[Data under study]
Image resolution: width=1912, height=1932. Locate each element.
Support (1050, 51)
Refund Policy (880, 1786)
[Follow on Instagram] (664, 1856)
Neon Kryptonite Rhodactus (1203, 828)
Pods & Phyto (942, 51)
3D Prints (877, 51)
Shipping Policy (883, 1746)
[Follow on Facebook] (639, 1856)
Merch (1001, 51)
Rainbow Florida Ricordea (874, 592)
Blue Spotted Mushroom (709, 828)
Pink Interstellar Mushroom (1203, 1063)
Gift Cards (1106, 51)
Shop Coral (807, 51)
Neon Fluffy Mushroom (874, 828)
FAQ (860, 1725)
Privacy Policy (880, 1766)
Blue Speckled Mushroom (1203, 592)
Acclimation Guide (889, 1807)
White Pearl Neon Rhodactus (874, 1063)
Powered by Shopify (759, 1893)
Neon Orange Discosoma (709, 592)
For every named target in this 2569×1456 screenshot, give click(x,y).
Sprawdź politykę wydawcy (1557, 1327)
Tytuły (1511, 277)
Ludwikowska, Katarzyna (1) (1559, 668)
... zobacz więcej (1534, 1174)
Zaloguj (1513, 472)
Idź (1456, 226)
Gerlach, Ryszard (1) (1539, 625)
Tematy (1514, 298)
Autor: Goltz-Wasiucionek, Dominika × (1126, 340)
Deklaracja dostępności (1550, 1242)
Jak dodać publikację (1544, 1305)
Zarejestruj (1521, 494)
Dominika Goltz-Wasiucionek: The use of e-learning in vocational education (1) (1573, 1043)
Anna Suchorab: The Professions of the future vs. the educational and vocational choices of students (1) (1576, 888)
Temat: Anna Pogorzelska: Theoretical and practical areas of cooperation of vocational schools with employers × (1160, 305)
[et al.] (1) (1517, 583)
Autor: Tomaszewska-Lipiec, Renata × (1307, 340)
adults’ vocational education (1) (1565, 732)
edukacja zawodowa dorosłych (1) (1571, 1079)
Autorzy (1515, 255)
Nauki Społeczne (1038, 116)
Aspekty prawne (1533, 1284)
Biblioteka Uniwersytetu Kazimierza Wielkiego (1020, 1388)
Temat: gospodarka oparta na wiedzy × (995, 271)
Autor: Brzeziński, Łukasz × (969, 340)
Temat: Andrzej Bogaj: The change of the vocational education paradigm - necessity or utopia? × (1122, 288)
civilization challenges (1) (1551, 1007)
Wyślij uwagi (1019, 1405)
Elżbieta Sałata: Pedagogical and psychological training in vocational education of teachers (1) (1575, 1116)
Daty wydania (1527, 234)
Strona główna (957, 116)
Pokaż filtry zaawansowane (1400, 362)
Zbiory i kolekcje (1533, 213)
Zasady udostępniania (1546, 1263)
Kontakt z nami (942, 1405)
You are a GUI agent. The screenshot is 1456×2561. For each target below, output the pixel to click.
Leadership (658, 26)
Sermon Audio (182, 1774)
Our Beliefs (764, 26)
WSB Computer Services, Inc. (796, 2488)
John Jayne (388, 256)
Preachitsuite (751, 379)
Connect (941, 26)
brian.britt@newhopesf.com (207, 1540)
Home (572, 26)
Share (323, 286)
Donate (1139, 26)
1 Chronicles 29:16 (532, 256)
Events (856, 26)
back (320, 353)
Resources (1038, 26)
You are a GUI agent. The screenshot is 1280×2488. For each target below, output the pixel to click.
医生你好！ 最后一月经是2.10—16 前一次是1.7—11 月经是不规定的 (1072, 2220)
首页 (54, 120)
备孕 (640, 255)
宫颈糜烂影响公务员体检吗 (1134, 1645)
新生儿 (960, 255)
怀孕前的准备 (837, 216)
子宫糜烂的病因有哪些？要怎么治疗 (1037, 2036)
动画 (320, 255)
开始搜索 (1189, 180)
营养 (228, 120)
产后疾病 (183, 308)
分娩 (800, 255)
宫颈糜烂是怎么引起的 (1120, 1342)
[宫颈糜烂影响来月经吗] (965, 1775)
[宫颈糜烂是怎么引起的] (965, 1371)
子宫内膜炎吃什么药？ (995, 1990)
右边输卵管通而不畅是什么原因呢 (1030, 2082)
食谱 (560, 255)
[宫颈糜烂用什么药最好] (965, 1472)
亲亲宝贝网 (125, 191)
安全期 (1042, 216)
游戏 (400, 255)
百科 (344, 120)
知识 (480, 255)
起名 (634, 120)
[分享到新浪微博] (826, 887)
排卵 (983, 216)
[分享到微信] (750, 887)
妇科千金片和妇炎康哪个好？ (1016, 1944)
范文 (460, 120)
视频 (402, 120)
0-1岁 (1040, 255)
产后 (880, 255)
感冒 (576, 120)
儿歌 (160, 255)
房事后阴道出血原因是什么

[Problem description] For the listing above, print only the lines starting at the line containing "Pink Interstellar Mushroom (1203, 1063)" and ending at the line containing "Neon Orange Discosoma (709, 592)", exactly, both included.

[Output for this task]
Pink Interstellar Mushroom (1203, 1063)
Gift Cards (1106, 51)
Shop Coral (807, 51)
Neon Fluffy Mushroom (874, 828)
FAQ (860, 1725)
Privacy Policy (880, 1766)
Blue Speckled Mushroom (1203, 592)
Acclimation Guide (889, 1807)
White Pearl Neon Rhodactus (874, 1063)
Powered by Shopify (759, 1893)
Neon Orange Discosoma (709, 592)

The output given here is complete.